Where is the Ark of the covenant?

I’m no expert in this stuff so I may just have a bad case of whoosh-itis but apparently that is a Temple menorah as opposed to a Hanukkah menorah.

Either way, I learned a little something new, so that’s cool.

I thought all 4 had 4 arms, red green black and white … I need to go back and read them again [well it has been about 20 years…]

The word “Apocrypha” simply cannot be unambiguously used in Protestant or Anglican circles. Sometimes it means specifically the collection included as “The Apocrypha” in Anglican bibles (which is to say all the books that RCs call “deuterocanonical”, plus 1 & 2 Esdras, alias 3 & 4 Esdras, and the Prayer of Manasseh, which three were deleted from the Roman canon at the Council of Trent but continue to be attached as an appendix to the Vulgate “lest they should perish altogether”), but sometimes “Apocrypha” includes both those and all pseudepigrapha, to boot.

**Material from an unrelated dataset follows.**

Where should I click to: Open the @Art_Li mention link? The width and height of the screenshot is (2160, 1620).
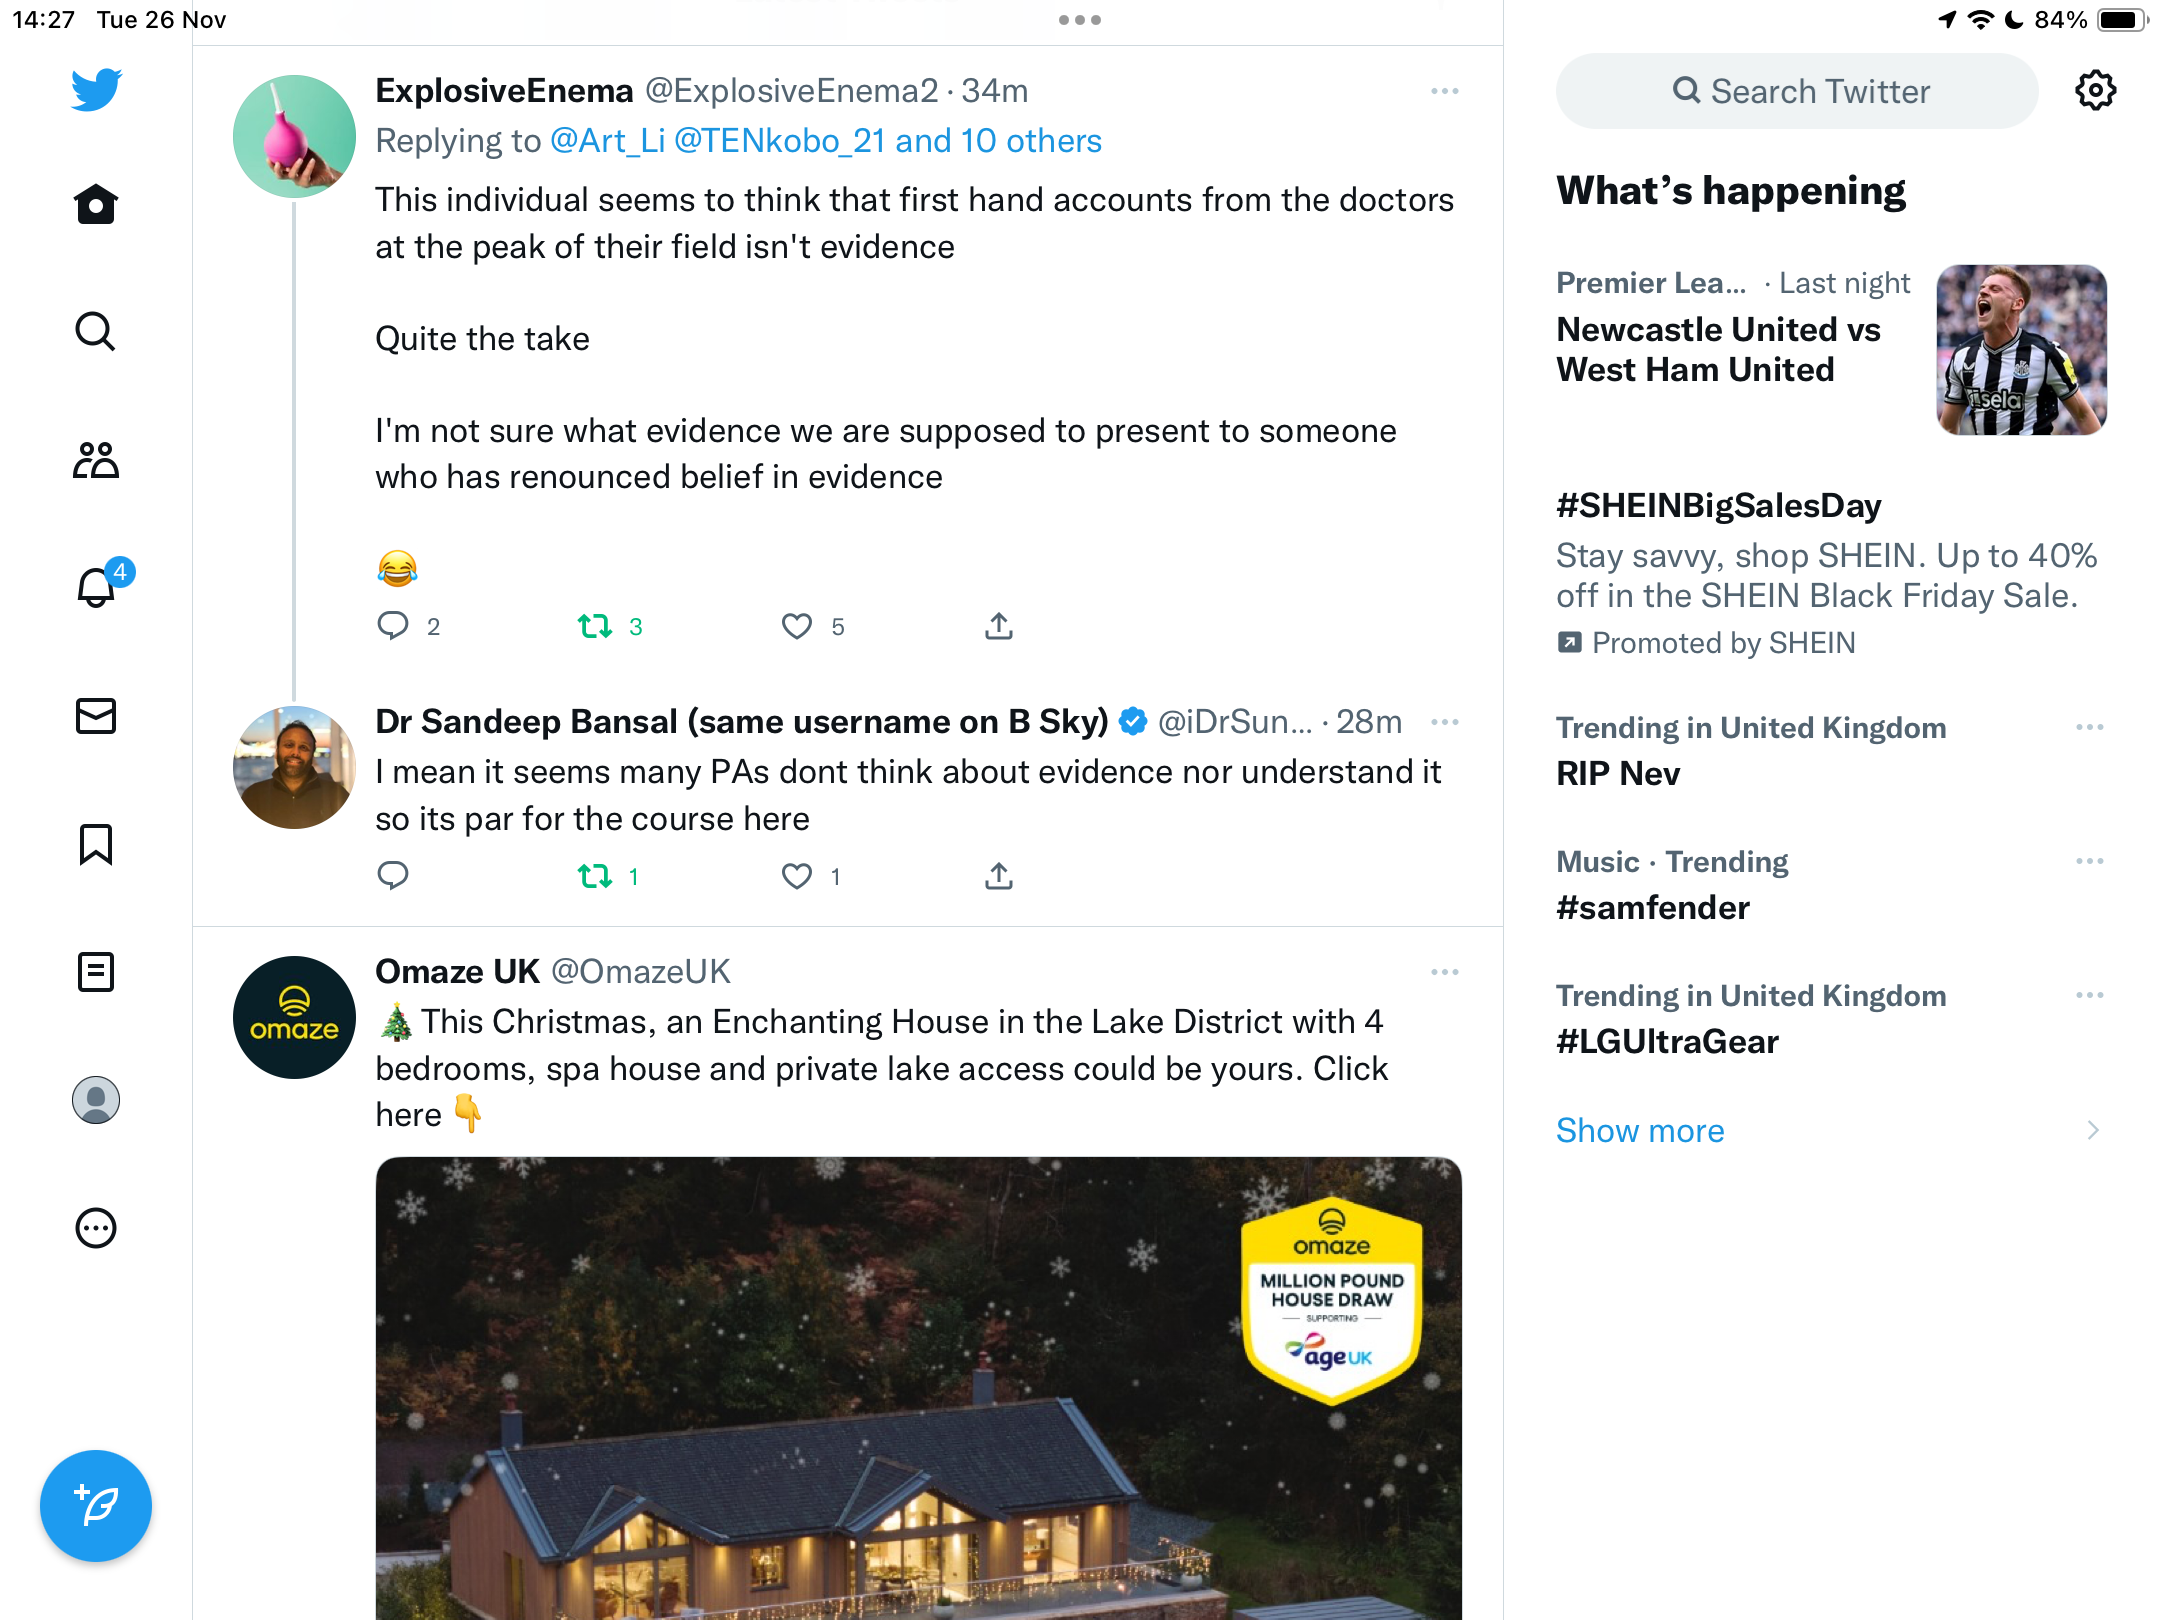coord(608,141)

[QUOTE=Our Master, or his Disciple C K Dexter Haven]
Graham Hancock wrote a book called SIGN AND SEAL, claiming the Ark is in a small church out in the desert in Ethiopia. He says the Ark was actually stolen by Solomon’s outcast son, carried to Ethiopia, and kept there secretly by a Judaic cult.
[/QUOTE]

It appears that you have not actually read the book Sign and Seal. Neverminding that Axum is not in a desert, Ethiopian legend has the Ark stolen by followers of Solomon’s son (not the son himself, who wasn’t “outcast”), but Hancock offers a much different and more plausible reconstruction. (He has the Ark carried away by Levites in the time of Manasseh, the heretic King.)

There is much in that particular book by Hancock which seems quite plausible, rigorously fits the evidence he claims, and remains un-debunked.

Since this is an old thread, and the new post doesn’t appear to contribute much, I’m going to close it.